The Tracks Choreographers Couldn't Stop Using
Walk into any regional comp this spring and you'd hear the same songs echoing through ballrooms from Orlando to Sacramento. That's the thing about lyrical dance music — when a track hits, it hits, and every choreographer in the country reaches for it at once. 2024 delivered a handful of those rare songs that work across age groups, skill levels, and emotional registers. Here are the ones that actually defined the year on the floor.
"Beautiful Things" — Benson Boone
This was the song of the comp season, full stop. Boone's vocal build from hushed verse to full-chorus belt gave dancers exactly the kind of dynamic arc they need. You could watch five different routines to this track in a single weekend and each one told a different story — grief, gratitude, letting go. The piano-to-explosion structure practically choreographs itself, which is both its strength and why so many judges started groaning by April.
"Saturn" — SZA
SZA's ballad became a favorite for older teen and senior solos. The tempo sits in that sweet spot where a dancer can actually breathe between movements without losing the audience. Choreographers like Talia Favia and Andrew Winghart leaned into its contemplative mood, and their convention pieces pushed it further into the lyrical mainstream.
"Lose Control" — Teddy Swims
Swims' raw, cracking vocal does half the emotional work before a dancer even moves. The song showed up most in duets and trios — the swelling chorus gives partners natural moments to reach, lift, and separate. It's harder needle to thread than people realize: you need dancers who can match that level of vocal vulnerability without tipping into melodrama.
"Too Sweet" — Hozier
Hozier has been lyrical-dance gold since "Take Me to Church," but "Too Sweet" brought something different — a playful swagger that worked for jazz-lyrical hybrids. The groove underneath the melody gave choreographers permission to play with rhythm accents instead of just sustained lines. Refreshing after a year of straight-ahead emotional ballads.

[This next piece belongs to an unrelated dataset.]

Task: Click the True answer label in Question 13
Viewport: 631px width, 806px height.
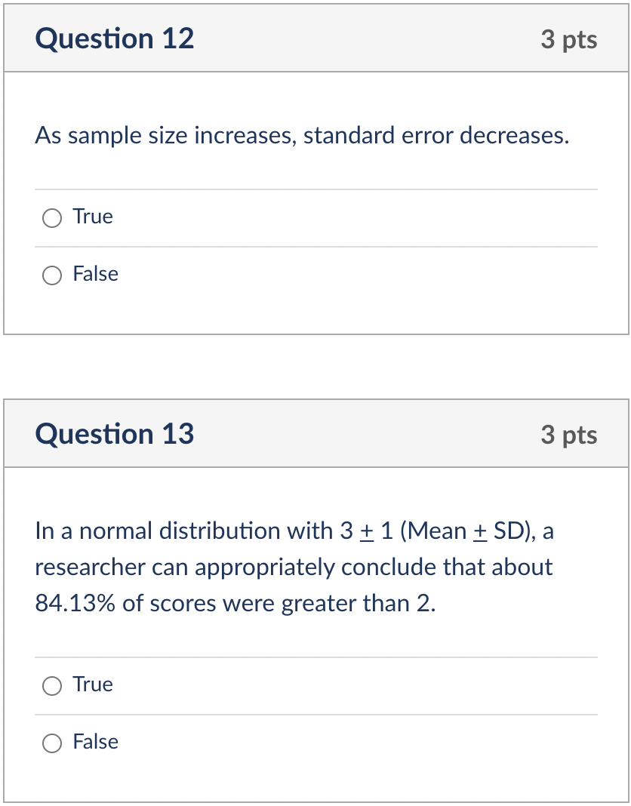Action: point(92,684)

"Wildflower" — Billie Eilish
This one crept up on people. Not the obvious single, not the loudest track, but choreographers who found it early built stunning pieces around its whispered intimacy. Best used for contemporary-lyrical crossovers where the dancer stays grounded and close to the floor. The sparse production means nowhere to hide — every movement choice gets exposed.
"The Smallest Man Who Ever Lived" — Taylor Swift
The Tortured Poets album dropped right in the middle of nationals prep, and this track's bridge section — that explosive, almost-violent build — became an instant favorite for high-impact solos. It demands a dancer who can hold stillness and then detonate. Not for beginners.
"BIRDS OF A FEATHER" — Billie Eilish (yes, two entries)
Eilish showing up twice says something about where lyrical music is heading — softer, more intimate, less reliant on big orchestral swells. This one worked beautifully for younger dancers and groups. The repetitive hook gives formations natural synchronization moments, and the warmth in the vocal suits pieces about friendship and connection.
"i love you, i'm sorry" — Gracie Abrams
Abrams had a real moment in 2024, and choreographers latched onto this track's fragile honesty. It's become a go-to for emotional solos in the 12-14 age range — the lyrics hit that adolescent heartbreak frequency without feeling overwrought. The stripped-back production rewards clean technique over theatrics.
What This Year Told Us
The pendulum is swinging. After years of cinematic, heavily produced lyrical tracks, 2024's most compelling routines lived in quieter spaces. Judges at comps like Radix and NUVO started rewarding subtlety — the held breath before a fall, the stillness between phrases. The best lyrical choreographers this year weren't choosing the biggest songs. They were choosing the truest ones.
If you're building a 2025 routine, start with the music that makes you stop scrolling. The rest follows.